Reeder has been living and working in Berlin since 1978. He is the founder and owner of the German electronic dance music labels MFS and Flesh. In 1991, Reeder discovered the teenage Paul van Dyk, guiding and paving his way to build up his now international DJ superstardom. Dave Haslam's book Adventures on the Wheels of Steel: The Rise of the Superstar DJs describes how Reeder initiated and successfully outlined van Dyk's early career from 1991 until 1999, and through Reeder's respected status and extensive music industry contacts, van Dyk was able to climb the ladder to success and reach his current superstar status.

Reeder's career has spanned more than four decades. He has been a participant and behind the scenes influence for many now-famous artists, spread over a wide cross-section of contemporary musical genres. Due to his extensive knowledge of the music industry, he has participated and chaired panels at various international music conferences since the late 1980s.

# LIST OF TASKS
1. In the passage about Reeder, in what year did he discover the teenage Paul van Dyk?
2. Can you print the passage about Reeder word for word, starting with "Reeder has been" and going on through "current superstar status."?

# DATA LINES
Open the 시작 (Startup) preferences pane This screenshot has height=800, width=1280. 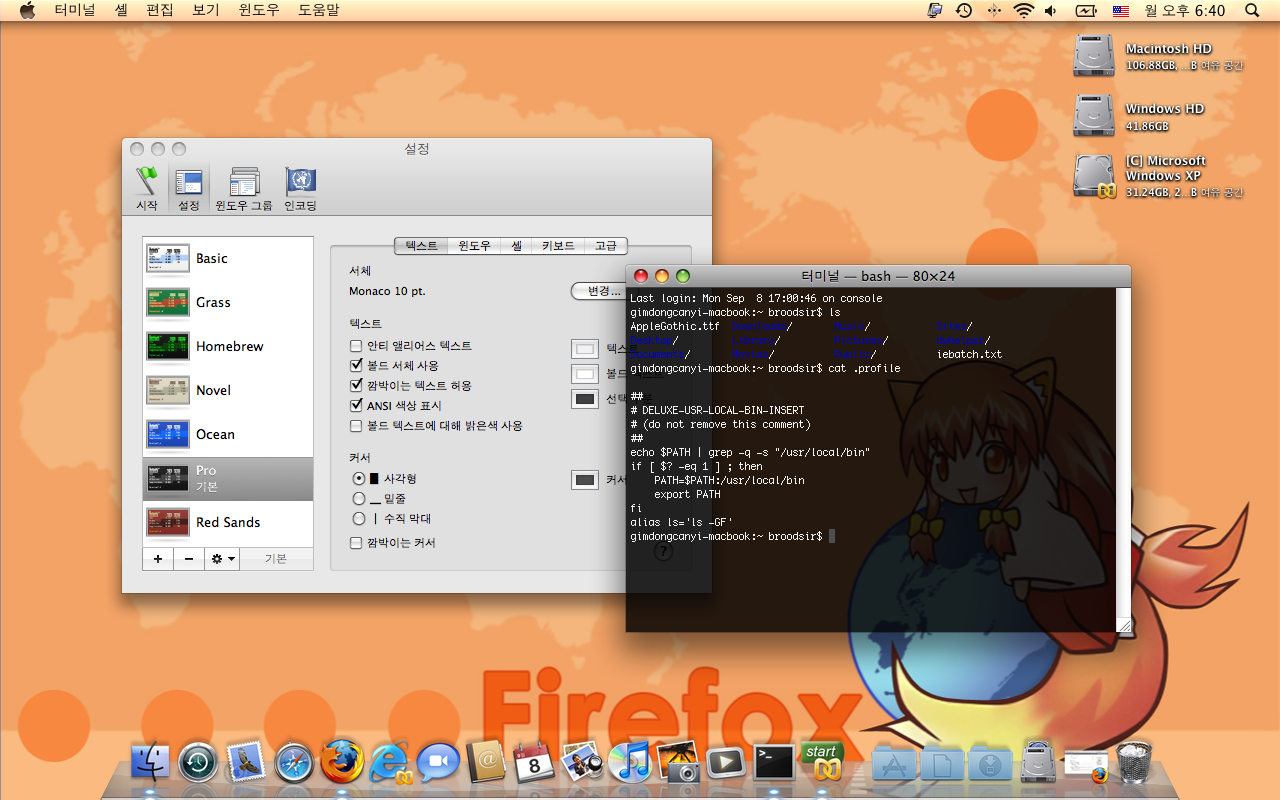click(147, 188)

# ANSWERS TO THE EXERCISES
1. 1991

2.
Reeder has been living and working in Berlin since 1978. He is the founder and owner of the German electronic dance music labels MFS and Flesh. In 1991, Reeder discovered the teenage Paul van Dyk, guiding and paving his way to build up his now international DJ superstardom. Dave Haslam's book Adventures on the Wheels of Steel: The Rise of the Superstar DJs describes how Reeder initiated and successfully outlined van Dyk's early career from 1991 until 1999, and through Reeder's respected status and extensive music industry contacts, van Dyk was able to climb the ladder to success and reach his current superstar status.